*** Opening Available data ***
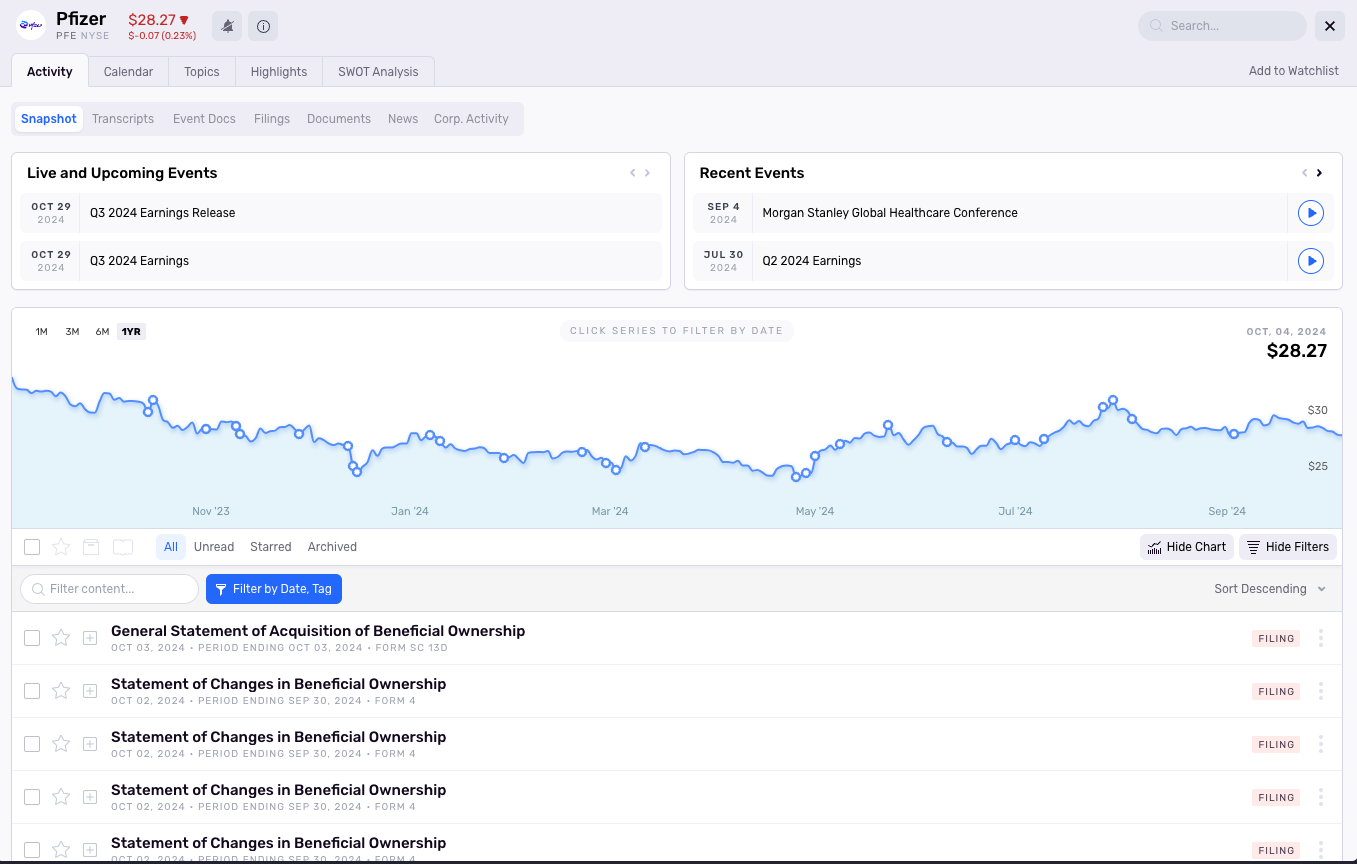Click next arrow in Recent Events

point(1319,173)
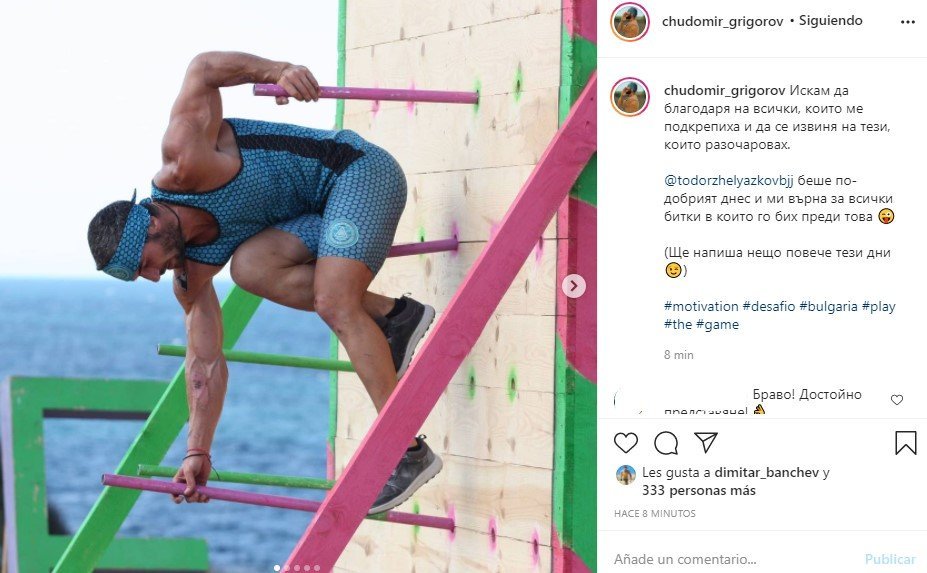Select first carousel indicator dot
The width and height of the screenshot is (927, 573).
coord(276,568)
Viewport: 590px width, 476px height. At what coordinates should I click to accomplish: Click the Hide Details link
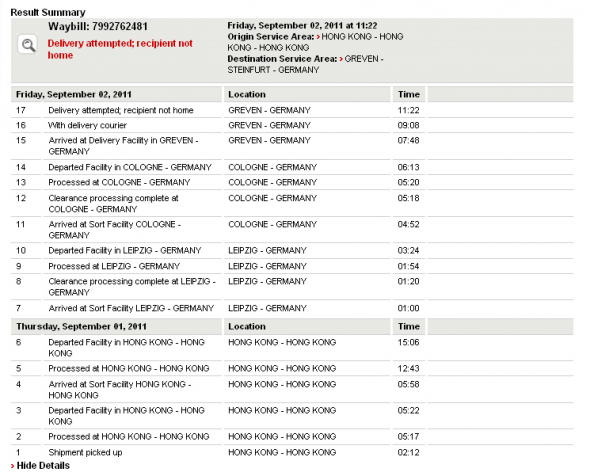coord(43,466)
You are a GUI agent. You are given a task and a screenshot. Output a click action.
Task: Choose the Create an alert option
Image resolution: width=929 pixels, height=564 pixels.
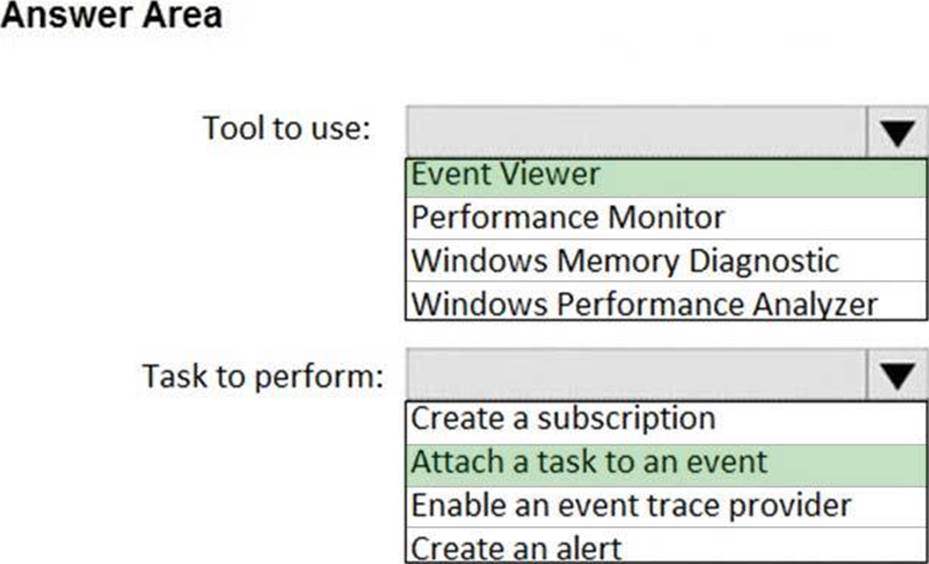pos(516,548)
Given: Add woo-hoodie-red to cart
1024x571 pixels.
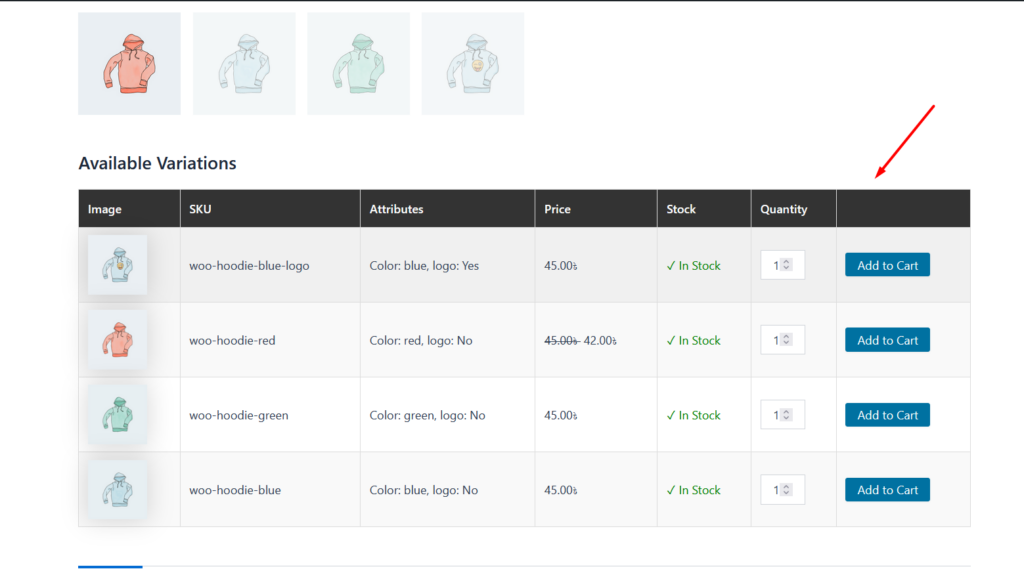Looking at the screenshot, I should click(x=887, y=340).
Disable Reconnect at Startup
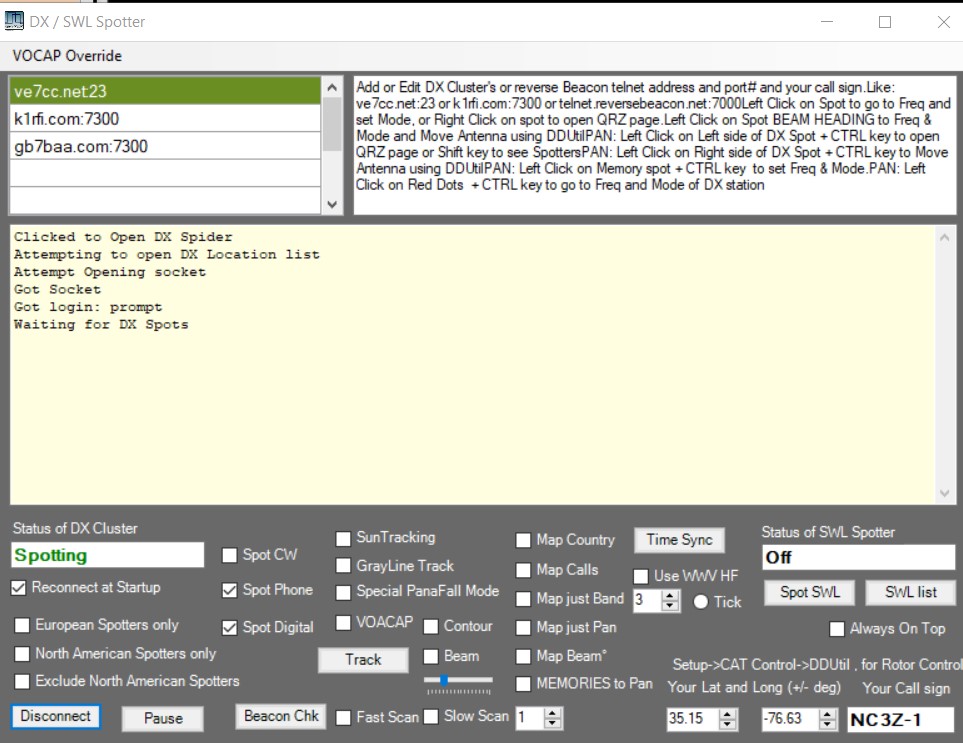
*** Closing Available data ***
__Instructions for the task__
The required output is the line containing "Viewport: 590px width, 476px" plus every line after it to the end of the data, copied exactly and with no pictures.

__Completed exercise__
Viewport: 590px width, 476px height. At what coordinates should I click to accomplish: Click the Hide Details link
coord(43,466)
You are a GUI agent. You are given a task and a screenshot. Output a click action.
Task: Choose the Create an alert option
Image resolution: width=929 pixels, height=564 pixels.
pos(516,548)
Given: Add woo-hoodie-red to cart
1024x571 pixels.
Looking at the screenshot, I should click(x=887, y=340).
Disable Reconnect at Startup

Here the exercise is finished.